Syringes are also available from other sources, in particular from pharmacies, and data on sales of syringes through pharmacies, the Czech Republic and Finland, allow overall syringe availability to be estimated for these two countries. Combining distribution via NSP and pharmacy sales data indicates that drug injectors in the Czech Republic and Finland obtain on average between 125 and 140 syringes per year. This information implies that, even in countries such as these, where needle and syringe programmes are regarded as having good levels of coverage, around 20 % to 30 % of all syringes used by injectors might be coming from pharmacy sales.

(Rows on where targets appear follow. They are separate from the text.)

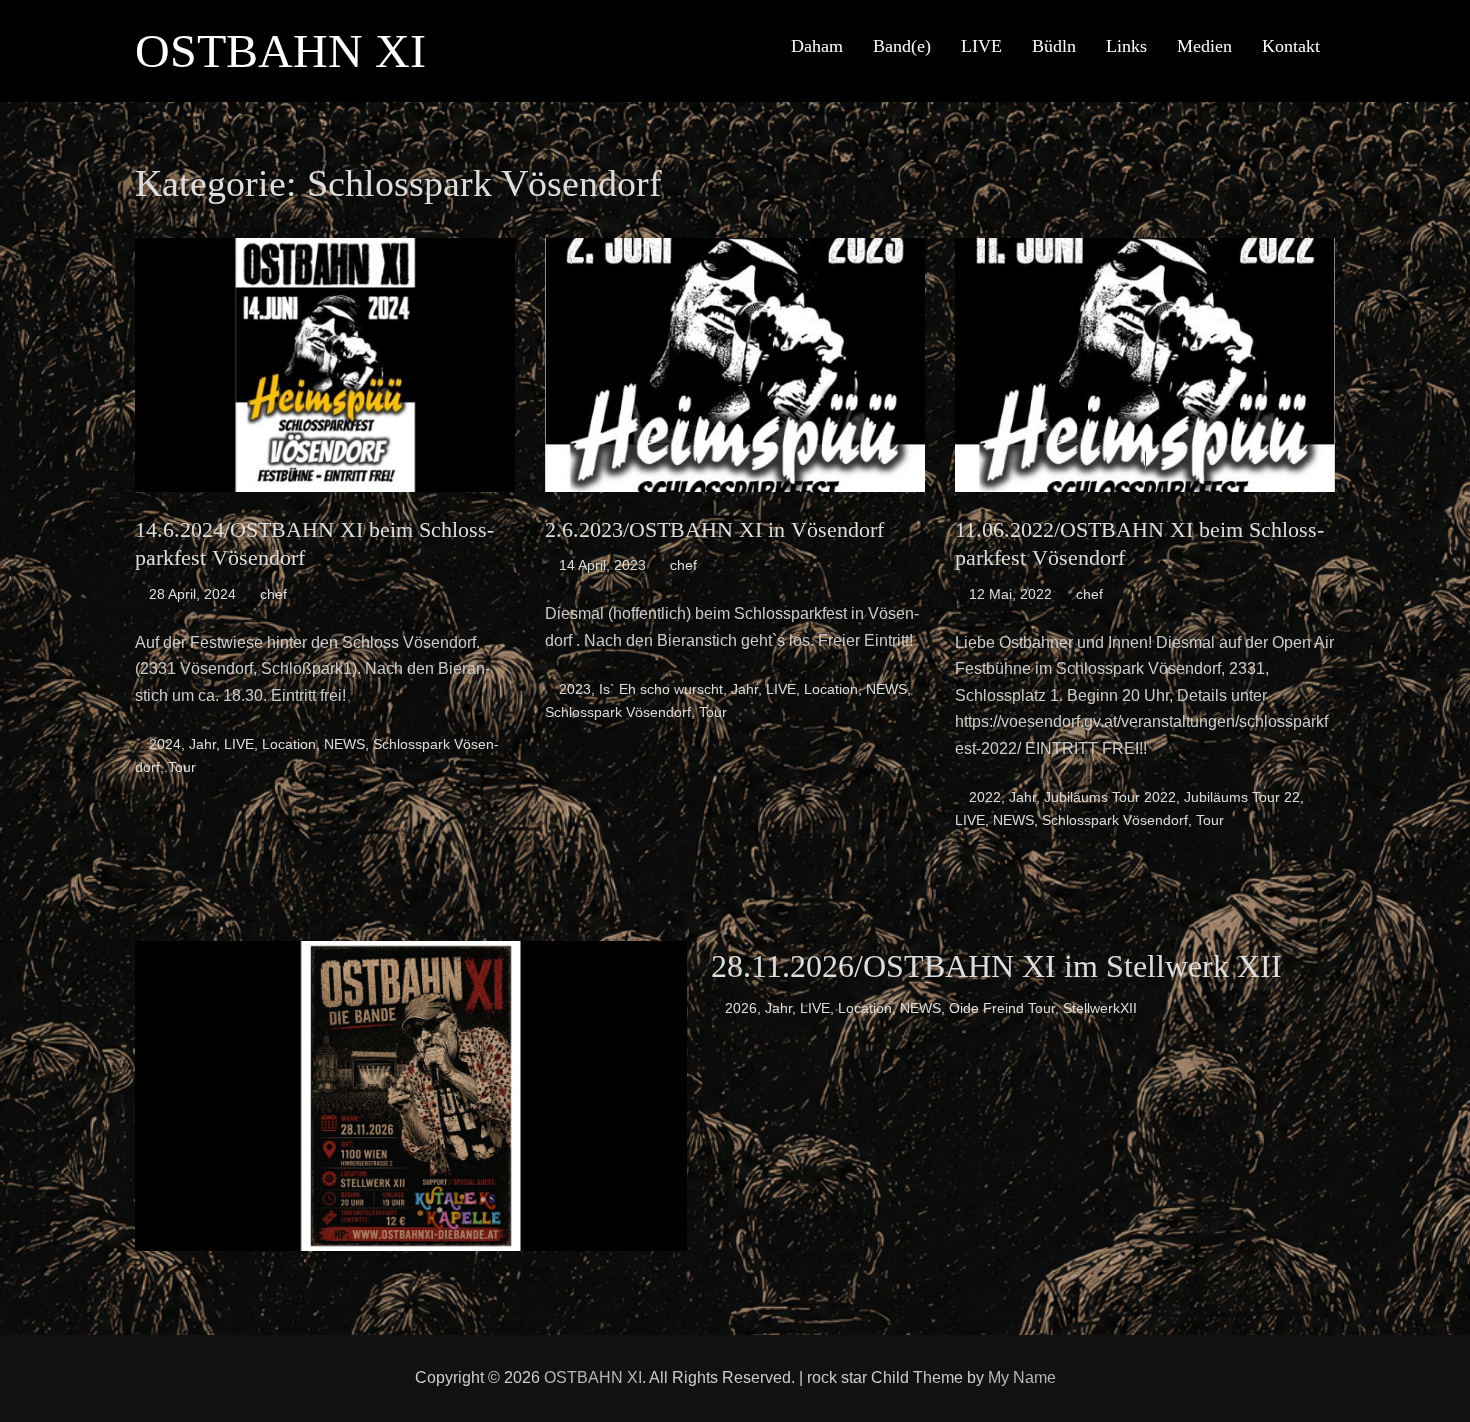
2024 (165, 744)
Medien (1204, 46)
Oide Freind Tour (1002, 1008)
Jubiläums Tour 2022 (1110, 797)
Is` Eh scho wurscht (661, 689)
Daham (817, 46)
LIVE (981, 46)
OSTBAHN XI (280, 50)
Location (289, 744)
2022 (985, 797)
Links (1126, 46)
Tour (182, 767)
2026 (741, 1008)
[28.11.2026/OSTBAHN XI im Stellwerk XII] (411, 1094)
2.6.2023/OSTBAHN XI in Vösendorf (714, 529)
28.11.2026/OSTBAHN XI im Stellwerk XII (996, 966)
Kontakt (1291, 46)
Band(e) (902, 46)
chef (273, 594)
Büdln (1054, 46)
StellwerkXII (1100, 1008)
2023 (575, 689)
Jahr (202, 744)
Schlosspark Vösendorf (618, 712)
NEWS (344, 744)
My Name (1022, 1377)
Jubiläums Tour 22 (1242, 797)
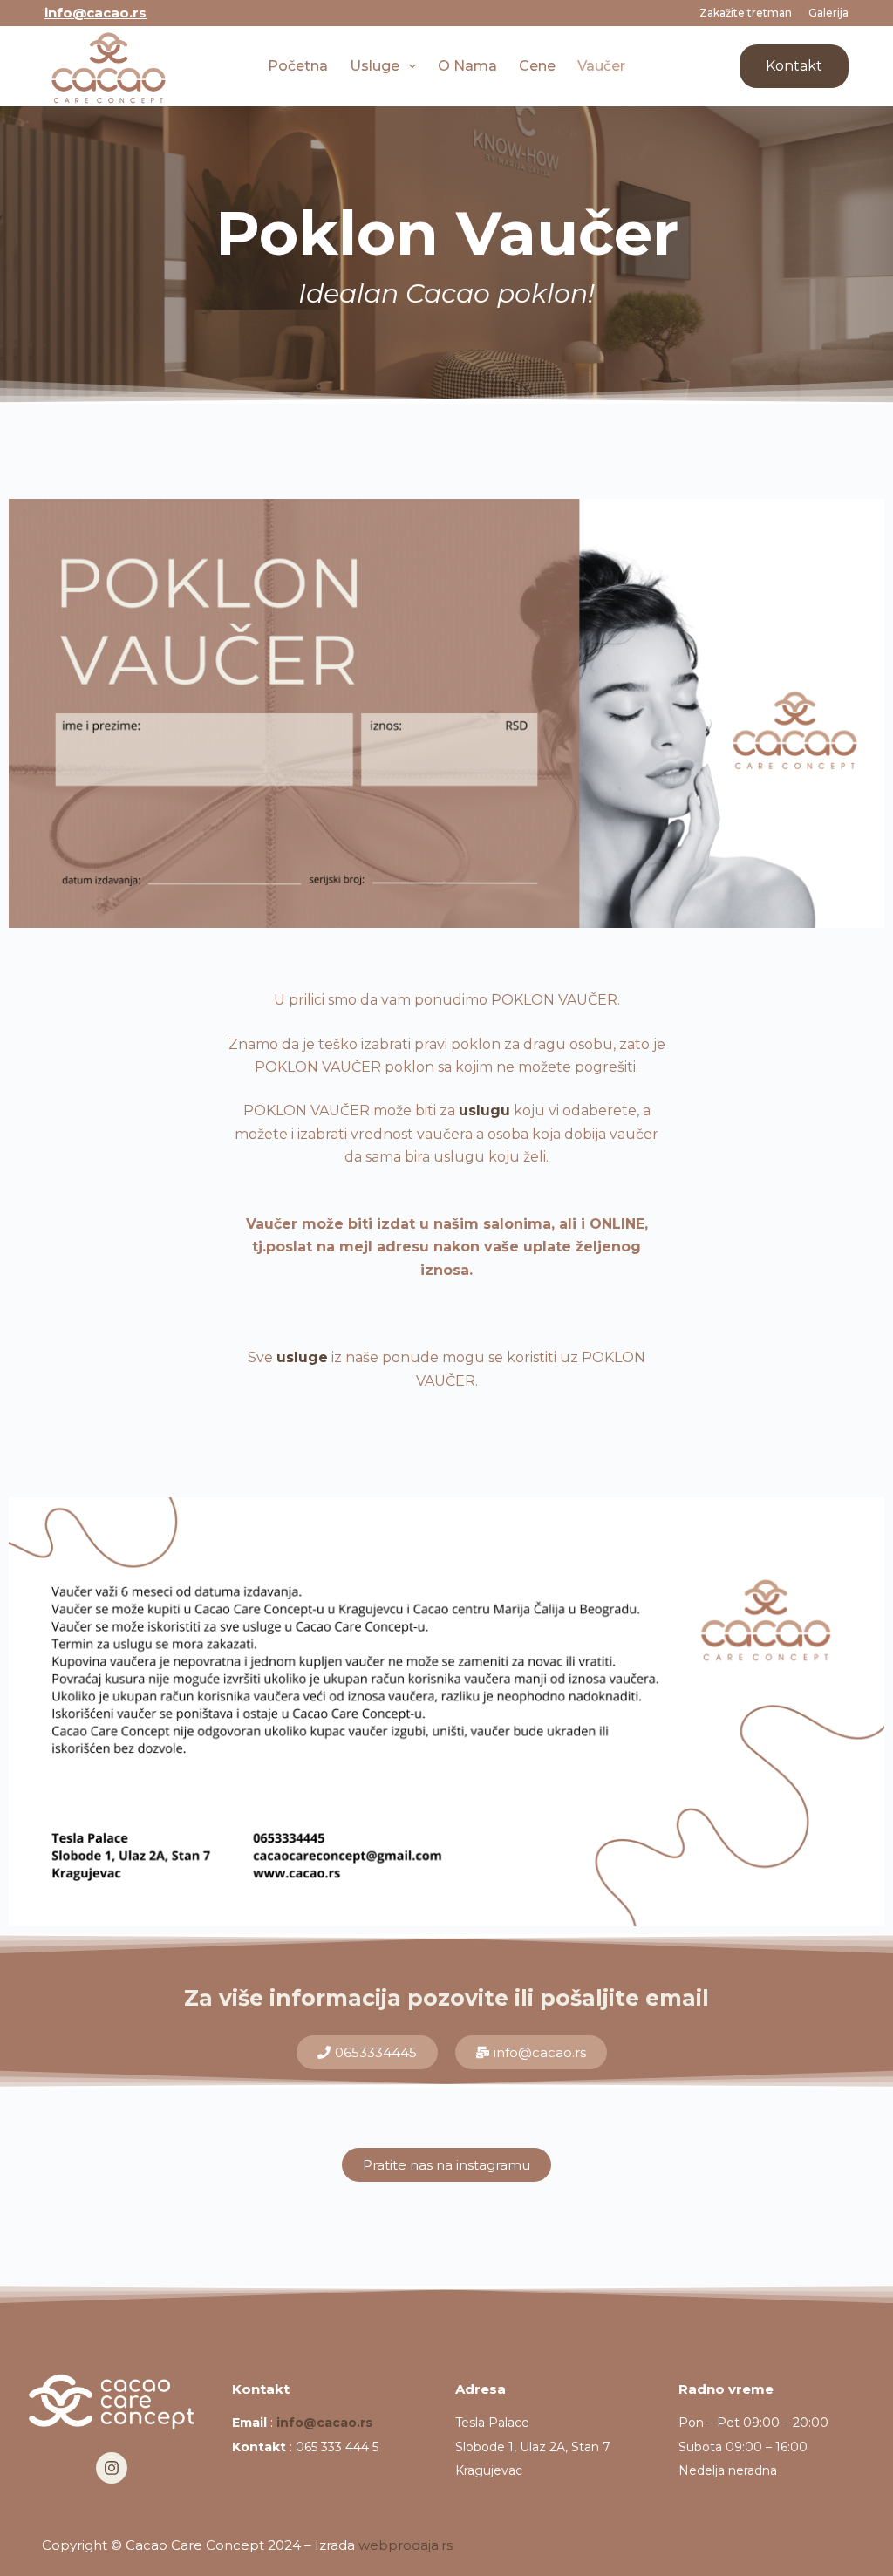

This finding indicates that pharmacy sales may play an important role in providing access to sterile injecting equipment. For this reason, in the measurement of syringe distribution it is important to take account of the availability of syringes through pharmacy sales (prices, density of pharmacy network). The measurement of syringe provision to injecting drug users is based on as yet poor data, but together with information on drug injectors’ behavioural patterns and environmental factors it is an important source of data for understanding the likely effects of the distribution of syringes in disease prevention. Syringe provision at pharmacy outlets is currently recorded (see Tables NSP-3 to NSP-6) in this bulletin whenever reported by the countries, and as further data become available a more complete European picture can be developed.

Alongside the general availability of sterile equipment for injectors, other factors influence the blood-borne transmission of infectious diseases among injecting drug users. These factors include the frequency of injecting and the frequency of needle sharing. A recent study in this area suggested that the effect of sterile syringe distribution is largely mediated by the role of safe re-use of an injector’s own syringes and the existence of small, stable injecting groups for sharing (Vickerman et al., 2006). The study's authors suggest that these may be suitable areas for targeted interventions. There are other questions concerning who actually uses the distributed syringes. Injectors who collect, and may re-distribute, injecting equipment are presumed to be (or to be in contact with) heavier users and more frequent injectors, the target group that will probably have most effect on public health levels. There is obvious advantage to including basic audit and monitoring components in needle and syringe programmes in order to gain a better understanding of the level to which these services penetrate through to high-risk drug injectors. Within the important public health goal of preventing the spread by contaminated syringes of blood-borne infections, especially HIV/AIDS, the overall availability of sterile injecting equipment makes an unavoidable contribution and methods of monitoring its impact and adequacy should be developed further.

References

Eurostat, Monthly labour costs (http://epp.eurostat.ec.europa.eu).

Vickerman, P., Hickman, M., Rhodes, T. and Watts, C. (2006), ‘Model projections on the required coverage of syringe distribution to prevent HIV epidemics among injecting drug users’, Journal of acquired immune deficiency syndromes 42(3): 355-61.